2-Drum mix (continuous mix) asphalt plant: In this type of facilities, unlike batch plants, bitumen and other additives are added to the aggregate when leaving the dryer. Since there is no mixer, waiting times (mixing, opening and closing the mixer cover, material discharge, etc.) do not occur as in batch type plants. Therefore, production amounts are higher than batch type plants.
3-Integrated asphalt plant: They are compact plants with crushing-screening systems on them. While aggregates that are crushed and separated according to their size are used in classical facilities, the crushing-screening process is carried out on an asphalt plant in compact facilities.
Modules in Asphalt Plant and Asphalt Production Stages
asphalt plants; It consists of feeding silos, conveyor belts, dryer, automatic scale, mixer and loader modules.
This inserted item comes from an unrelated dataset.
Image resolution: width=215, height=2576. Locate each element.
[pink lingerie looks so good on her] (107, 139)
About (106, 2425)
Feeding silos: These are silos where aggregate is stored.
Conveyor Belts: It is the system that enables the aggregate stored in the silos to be transported to the dryer called a rotary kiln.
Dryer: It is a rotary kiln where the material coming from the feeding band is dried. Material enters from one end of the rotary kiln, and there is a burner at the other end. The burners heat and dry the aggregate in the rotary kiln to a predetermined temperature.
Sieve and hot aggregate hopper: The hot aggregate coming from the dryer is separated according to their size in the sieves and comes to the hot aggregate hopper. The material on the sieve is sent back to the crusher. The materials coming to the hot aggregate bunkers are taken to the mixer in the desired amount with the automatic weighing system according to the production recipe.
Mixer: It is the part where the aggregates coming from the hot aggregate bunkers and the hot bitumen material meet and are mixed. The hot mixture coming out of the mixer, which combines the aggregate and the binding bitumen in a homogenized manner, is transferred directly to the trucks or silos.
Dust control system: There is a dust control system in all asphalt plants since there will be a high amount of dust emission during the operations in the asphalt plants. Generally, a dry type, replaceable bag filter system is used.
Bitumen system: It consists of bitumen storage tanks and a heating system. Bituminous materials brought to the plant from the refinery by heat-insulated vehicles are stored in bitumen tanks. There is a heating system in the tanks to prevent the bituminous material from freezing. Generally, liquid or gas fueled hot oil boilers are used.